Demo questions that separate the field
Ask these in every demo. The answers tell you more than any feature comparison.
- "Show me your mobile app, not the desktop site on a phone." (If they hesitate, you have your answer.)
- "What happens to a work order created by a tech in a basement with no signal?"
- "Walk me through how a citizen request becomes a closed work order, end to end, with no clicks omitted."
- "How do you handle multiple divisions with different categories and SLAs?"
- "How do you import our existing assets — CSV, ESRI, both?"
- "What does your AI actually do? Show me, don't tell me."
- "What is the all-in annual cost for our agency size? Including implementation, training, and integrations."
- "Can I have the contact information of two customers my size to call?"
The vendors who answer all eight directly are your shortlist.
Red flags
- "We can't quote price until we do a discovery call." (Translation: pricing is bespoke and probably high.)
- "That feature is on our roadmap." (Translation: not built. Buy what exists, not what is promised.)

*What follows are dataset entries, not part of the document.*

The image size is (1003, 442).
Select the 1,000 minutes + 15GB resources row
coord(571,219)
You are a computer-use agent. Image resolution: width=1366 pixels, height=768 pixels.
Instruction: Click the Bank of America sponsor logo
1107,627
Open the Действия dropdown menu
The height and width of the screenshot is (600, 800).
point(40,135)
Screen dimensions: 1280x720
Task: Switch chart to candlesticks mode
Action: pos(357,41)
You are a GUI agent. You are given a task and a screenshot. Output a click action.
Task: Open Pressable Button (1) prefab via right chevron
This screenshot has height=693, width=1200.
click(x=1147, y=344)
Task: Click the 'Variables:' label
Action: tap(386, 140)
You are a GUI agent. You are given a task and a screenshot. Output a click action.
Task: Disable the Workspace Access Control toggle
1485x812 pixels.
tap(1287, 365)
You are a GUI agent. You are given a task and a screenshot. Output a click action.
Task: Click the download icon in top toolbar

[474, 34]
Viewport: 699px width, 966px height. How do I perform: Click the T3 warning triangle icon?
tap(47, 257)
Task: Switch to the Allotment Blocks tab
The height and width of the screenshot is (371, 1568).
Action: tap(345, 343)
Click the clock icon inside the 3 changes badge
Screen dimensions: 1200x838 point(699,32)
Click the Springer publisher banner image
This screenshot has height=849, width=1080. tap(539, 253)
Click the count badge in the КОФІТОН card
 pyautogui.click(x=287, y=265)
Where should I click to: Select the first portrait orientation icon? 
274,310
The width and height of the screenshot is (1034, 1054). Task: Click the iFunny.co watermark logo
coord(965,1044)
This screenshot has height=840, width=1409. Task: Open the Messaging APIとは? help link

- The mobile demo is a screenshot. Real software has a real app.
- The integration list is a wall of logos with no detail. Ask which are native vs. Zapier-style.
- The contract has auto-renewal with 90+ days notice required. Negotiate this out before signing.
Procurement and cooperative purchasing
Most modern SaaS vendors will work through OMNIA Partners, Sourcewell, or NASPO ValuePoint cooperative contracts. If your jurisdiction requires competitive procurement, a cooperative contract usually satisfies it without an RFP. Ask the vendor which cooperatives they hold.
Pilot before purchase
For platforms that are a real fit, a 30-to-60-day pilot with one division is reasonable to ask for. The pilot should be against your real data, with at least one real crew, on real devices. A vendor who refuses a pilot is telling you their software does not survive contact with reality.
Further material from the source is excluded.